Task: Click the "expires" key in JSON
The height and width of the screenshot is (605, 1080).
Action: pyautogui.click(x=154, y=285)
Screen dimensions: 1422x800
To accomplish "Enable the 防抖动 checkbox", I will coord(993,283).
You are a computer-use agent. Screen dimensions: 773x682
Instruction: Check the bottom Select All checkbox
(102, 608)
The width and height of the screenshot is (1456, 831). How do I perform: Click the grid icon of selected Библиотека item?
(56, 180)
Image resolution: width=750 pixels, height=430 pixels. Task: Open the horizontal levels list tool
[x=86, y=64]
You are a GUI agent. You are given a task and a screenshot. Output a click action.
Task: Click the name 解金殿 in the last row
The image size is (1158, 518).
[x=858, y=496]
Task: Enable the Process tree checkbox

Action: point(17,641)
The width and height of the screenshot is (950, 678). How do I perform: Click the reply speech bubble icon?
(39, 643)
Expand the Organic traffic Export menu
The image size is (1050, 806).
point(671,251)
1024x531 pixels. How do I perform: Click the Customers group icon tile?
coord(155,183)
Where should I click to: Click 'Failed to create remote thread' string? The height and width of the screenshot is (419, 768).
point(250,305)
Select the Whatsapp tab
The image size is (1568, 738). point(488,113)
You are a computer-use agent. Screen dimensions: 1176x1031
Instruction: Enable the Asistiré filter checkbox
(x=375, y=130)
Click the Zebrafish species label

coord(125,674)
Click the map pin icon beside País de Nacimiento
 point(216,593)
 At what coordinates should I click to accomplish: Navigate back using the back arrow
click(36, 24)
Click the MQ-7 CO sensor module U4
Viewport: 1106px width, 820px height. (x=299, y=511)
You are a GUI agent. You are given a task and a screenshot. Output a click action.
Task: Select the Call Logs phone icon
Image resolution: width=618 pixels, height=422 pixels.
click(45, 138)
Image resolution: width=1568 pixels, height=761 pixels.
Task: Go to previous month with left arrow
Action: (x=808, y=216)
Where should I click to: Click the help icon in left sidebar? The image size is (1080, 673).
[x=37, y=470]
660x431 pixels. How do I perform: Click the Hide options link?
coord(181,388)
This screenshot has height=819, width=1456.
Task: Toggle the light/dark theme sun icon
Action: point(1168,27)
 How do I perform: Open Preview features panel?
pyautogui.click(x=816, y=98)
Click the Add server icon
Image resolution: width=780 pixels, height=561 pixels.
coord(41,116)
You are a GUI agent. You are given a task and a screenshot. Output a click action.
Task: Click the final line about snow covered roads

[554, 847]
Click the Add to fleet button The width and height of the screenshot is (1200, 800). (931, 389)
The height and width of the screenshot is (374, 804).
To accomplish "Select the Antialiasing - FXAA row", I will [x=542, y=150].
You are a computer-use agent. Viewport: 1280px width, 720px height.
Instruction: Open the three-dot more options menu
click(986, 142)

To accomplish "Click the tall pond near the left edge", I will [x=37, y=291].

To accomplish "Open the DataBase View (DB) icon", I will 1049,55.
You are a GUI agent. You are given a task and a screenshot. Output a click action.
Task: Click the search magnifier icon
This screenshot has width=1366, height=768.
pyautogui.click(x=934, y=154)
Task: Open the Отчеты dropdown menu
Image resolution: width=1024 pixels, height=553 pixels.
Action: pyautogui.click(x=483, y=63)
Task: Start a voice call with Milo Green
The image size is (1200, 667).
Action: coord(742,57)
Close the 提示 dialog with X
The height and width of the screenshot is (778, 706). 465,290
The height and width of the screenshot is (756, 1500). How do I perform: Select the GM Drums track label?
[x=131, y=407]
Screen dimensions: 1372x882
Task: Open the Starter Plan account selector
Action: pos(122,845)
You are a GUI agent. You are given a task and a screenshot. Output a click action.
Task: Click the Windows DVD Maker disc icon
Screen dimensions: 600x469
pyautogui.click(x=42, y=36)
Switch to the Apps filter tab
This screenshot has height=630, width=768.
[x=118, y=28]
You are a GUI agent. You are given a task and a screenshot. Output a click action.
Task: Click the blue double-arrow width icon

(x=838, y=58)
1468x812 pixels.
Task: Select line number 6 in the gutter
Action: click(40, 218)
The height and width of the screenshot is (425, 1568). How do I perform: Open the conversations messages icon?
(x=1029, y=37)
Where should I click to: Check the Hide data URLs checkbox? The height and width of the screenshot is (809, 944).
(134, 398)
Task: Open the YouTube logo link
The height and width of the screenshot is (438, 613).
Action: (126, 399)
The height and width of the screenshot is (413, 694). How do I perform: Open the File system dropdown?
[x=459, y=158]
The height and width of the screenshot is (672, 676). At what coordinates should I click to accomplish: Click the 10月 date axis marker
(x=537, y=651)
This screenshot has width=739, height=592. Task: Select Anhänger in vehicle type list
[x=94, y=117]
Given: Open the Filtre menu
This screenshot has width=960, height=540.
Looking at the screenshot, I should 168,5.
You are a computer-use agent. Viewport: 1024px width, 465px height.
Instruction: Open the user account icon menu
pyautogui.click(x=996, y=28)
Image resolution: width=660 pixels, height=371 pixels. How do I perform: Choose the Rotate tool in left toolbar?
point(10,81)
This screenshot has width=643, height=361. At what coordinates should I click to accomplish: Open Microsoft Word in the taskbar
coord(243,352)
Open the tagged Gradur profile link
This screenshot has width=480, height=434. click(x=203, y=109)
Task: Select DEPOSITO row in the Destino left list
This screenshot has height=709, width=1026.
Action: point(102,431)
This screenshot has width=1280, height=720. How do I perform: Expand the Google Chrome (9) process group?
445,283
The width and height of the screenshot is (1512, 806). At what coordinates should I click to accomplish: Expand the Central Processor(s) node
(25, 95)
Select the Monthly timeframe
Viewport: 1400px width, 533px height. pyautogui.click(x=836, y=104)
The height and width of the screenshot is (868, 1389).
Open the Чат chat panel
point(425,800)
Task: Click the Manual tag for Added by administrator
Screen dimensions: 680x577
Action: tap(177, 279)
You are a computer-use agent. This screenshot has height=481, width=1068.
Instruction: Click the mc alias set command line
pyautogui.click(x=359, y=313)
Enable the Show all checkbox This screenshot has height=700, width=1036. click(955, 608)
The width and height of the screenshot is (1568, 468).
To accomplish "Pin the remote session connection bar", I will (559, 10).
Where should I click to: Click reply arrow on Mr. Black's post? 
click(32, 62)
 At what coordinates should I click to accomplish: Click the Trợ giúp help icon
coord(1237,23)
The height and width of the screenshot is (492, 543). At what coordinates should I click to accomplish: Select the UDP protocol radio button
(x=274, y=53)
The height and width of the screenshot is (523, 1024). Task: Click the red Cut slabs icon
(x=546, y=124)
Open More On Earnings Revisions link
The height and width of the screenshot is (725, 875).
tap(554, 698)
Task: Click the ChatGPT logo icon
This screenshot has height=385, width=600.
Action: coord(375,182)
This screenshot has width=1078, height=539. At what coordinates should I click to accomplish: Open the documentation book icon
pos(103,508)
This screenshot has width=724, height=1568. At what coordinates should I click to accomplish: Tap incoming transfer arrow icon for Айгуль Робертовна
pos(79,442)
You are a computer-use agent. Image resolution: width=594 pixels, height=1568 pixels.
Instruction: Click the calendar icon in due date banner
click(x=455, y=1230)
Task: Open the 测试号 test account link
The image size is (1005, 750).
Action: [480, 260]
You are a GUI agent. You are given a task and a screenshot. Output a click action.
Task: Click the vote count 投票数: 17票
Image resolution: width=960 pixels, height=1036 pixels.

■ ■ ■

All entries above are to be copied exactly, with none left out.

Exercise response
Task: Click the "expires" key in JSON
The height and width of the screenshot is (605, 1080).
Action: pyautogui.click(x=154, y=285)
Screen dimensions: 1422x800
To accomplish "Enable the 防抖动 checkbox", I will coord(993,283).
You are a computer-use agent. Screen dimensions: 773x682
Instruction: Check the bottom Select All checkbox
(102, 608)
The width and height of the screenshot is (1456, 831). How do I perform: Click the grid icon of selected Библиотека item?
(56, 180)
Image resolution: width=750 pixels, height=430 pixels. Task: Open the horizontal levels list tool
[x=86, y=64]
You are a GUI agent. You are given a task and a screenshot. Output a click action.
Task: Click the name 解金殿 in the last row
The image size is (1158, 518).
[x=858, y=496]
Task: Enable the Process tree checkbox

Action: point(17,641)
The width and height of the screenshot is (950, 678). How do I perform: Click the reply speech bubble icon?
(39, 643)
Expand the Organic traffic Export menu
The image size is (1050, 806).
point(671,251)
1024x531 pixels. How do I perform: Click the Customers group icon tile?
coord(155,183)
Where should I click to: Click 'Failed to create remote thread' string? The height and width of the screenshot is (419, 768).
point(250,305)
Select the Whatsapp tab
The image size is (1568, 738). point(488,113)
You are a computer-use agent. Screen dimensions: 1176x1031
Instruction: Enable the Asistiré filter checkbox
(x=375, y=130)
Click the Zebrafish species label

coord(125,674)
Click the map pin icon beside País de Nacimiento
 point(216,593)
 At what coordinates should I click to accomplish: Navigate back using the back arrow
click(36, 24)
Click the MQ-7 CO sensor module U4
Viewport: 1106px width, 820px height. (x=299, y=511)
You are a GUI agent. You are given a task and a screenshot. Output a click action.
Task: Select the Call Logs phone icon
Image resolution: width=618 pixels, height=422 pixels.
click(45, 138)
Image resolution: width=1568 pixels, height=761 pixels.
Task: Go to previous month with left arrow
Action: (x=808, y=216)
Where should I click to: Click the help icon in left sidebar? The image size is (1080, 673).
[x=37, y=470]
660x431 pixels. How do I perform: Click the Hide options link?
coord(181,388)
This screenshot has height=819, width=1456.
Task: Toggle the light/dark theme sun icon
Action: point(1168,27)
 How do I perform: Open Preview features panel?
pyautogui.click(x=816, y=98)
Click the Add server icon
Image resolution: width=780 pixels, height=561 pixels.
coord(41,116)
You are a GUI agent. You are given a task and a screenshot. Output a click action.
Task: Click the final line about snow covered roads

[554, 847]
Click the Add to fleet button The width and height of the screenshot is (1200, 800). (931, 389)
The height and width of the screenshot is (374, 804).
To accomplish "Select the Antialiasing - FXAA row", I will [x=542, y=150].
You are a computer-use agent. Viewport: 1280px width, 720px height.
Instruction: Open the three-dot more options menu
click(986, 142)

To accomplish "Click the tall pond near the left edge", I will [x=37, y=291].

To accomplish "Open the DataBase View (DB) icon", I will 1049,55.
You are a GUI agent. You are given a task and a screenshot. Output a click action.
Task: Click the search magnifier icon
This screenshot has width=1366, height=768.
pyautogui.click(x=934, y=154)
Task: Open the Отчеты dropdown menu
Image resolution: width=1024 pixels, height=553 pixels.
Action: pyautogui.click(x=483, y=63)
Task: Start a voice call with Milo Green
The image size is (1200, 667).
Action: coord(742,57)
Close the 提示 dialog with X
The height and width of the screenshot is (778, 706). 465,290
The height and width of the screenshot is (756, 1500). How do I perform: Select the GM Drums track label?
[x=131, y=407]
Screen dimensions: 1372x882
Task: Open the Starter Plan account selector
Action: pos(122,845)
You are a GUI agent. You are given a task and a screenshot. Output a click action.
Task: Click the Windows DVD Maker disc icon
Screen dimensions: 600x469
pyautogui.click(x=42, y=36)
Switch to the Apps filter tab
This screenshot has height=630, width=768.
[x=118, y=28]
You are a GUI agent. You are given a task and a screenshot. Output a click action.
Task: Click the blue double-arrow width icon

(x=838, y=58)
1468x812 pixels.
Task: Select line number 6 in the gutter
Action: click(40, 218)
The height and width of the screenshot is (425, 1568). How do I perform: Open the conversations messages icon?
(x=1029, y=37)
Where should I click to: Check the Hide data URLs checkbox? The height and width of the screenshot is (809, 944).
(134, 398)
Task: Open the YouTube logo link
The height and width of the screenshot is (438, 613).
Action: (126, 399)
The height and width of the screenshot is (413, 694). How do I perform: Open the File system dropdown?
[x=459, y=158]
The height and width of the screenshot is (672, 676). At what coordinates should I click to accomplish: Click the 10月 date axis marker
(x=537, y=651)
This screenshot has width=739, height=592. Task: Select Anhänger in vehicle type list
[x=94, y=117]
Given: Open the Filtre menu
This screenshot has width=960, height=540.
Looking at the screenshot, I should 168,5.
You are a computer-use agent. Viewport: 1024px width, 465px height.
Instruction: Open the user account icon menu
pyautogui.click(x=996, y=28)
Image resolution: width=660 pixels, height=371 pixels. How do I perform: Choose the Rotate tool in left toolbar?
point(10,81)
This screenshot has width=643, height=361. At what coordinates should I click to accomplish: Open Microsoft Word in the taskbar
coord(243,352)
Open the tagged Gradur profile link
This screenshot has width=480, height=434. click(x=203, y=109)
Task: Select DEPOSITO row in the Destino left list
This screenshot has height=709, width=1026.
Action: point(102,431)
This screenshot has width=1280, height=720. How do I perform: Expand the Google Chrome (9) process group?
445,283
The width and height of the screenshot is (1512, 806). At what coordinates should I click to accomplish: Expand the Central Processor(s) node
(25, 95)
Select the Monthly timeframe
Viewport: 1400px width, 533px height. pyautogui.click(x=836, y=104)
The height and width of the screenshot is (868, 1389).
Open the Чат chat panel
point(425,800)
Task: Click the Manual tag for Added by administrator
Screen dimensions: 680x577
Action: tap(177, 279)
You are a computer-use agent. This screenshot has height=481, width=1068.
Instruction: Click the mc alias set command line
pyautogui.click(x=359, y=313)
Enable the Show all checkbox This screenshot has height=700, width=1036. click(955, 608)
The width and height of the screenshot is (1568, 468).
To accomplish "Pin the remote session connection bar", I will (559, 10).
Where should I click to: Click reply arrow on Mr. Black's post? 
click(32, 62)
 At what coordinates should I click to accomplish: Click the Trợ giúp help icon
coord(1237,23)
The height and width of the screenshot is (492, 543). At what coordinates should I click to accomplish: Select the UDP protocol radio button
(x=274, y=53)
The height and width of the screenshot is (523, 1024). Task: Click the red Cut slabs icon
(x=546, y=124)
Open More On Earnings Revisions link
The height and width of the screenshot is (725, 875).
tap(554, 698)
Task: Click the ChatGPT logo icon
This screenshot has height=385, width=600.
Action: coord(375,182)
This screenshot has width=1078, height=539. At what coordinates should I click to accomplish: Open the documentation book icon
pos(103,508)
This screenshot has width=724, height=1568. At what coordinates should I click to accomplish: Tap incoming transfer arrow icon for Айгуль Робертовна
pos(79,442)
You are a computer-use agent. Image resolution: width=594 pixels, height=1568 pixels.
Instruction: Click the calendar icon in due date banner
click(x=455, y=1230)
Task: Open the 测试号 test account link
The image size is (1005, 750).
Action: [480, 260]
You are a GUI agent. You are given a task and a screenshot. Output a click action.
Task: Click the vote count 投票数: 17票
Image resolution: width=960 pixels, height=1036 pixels.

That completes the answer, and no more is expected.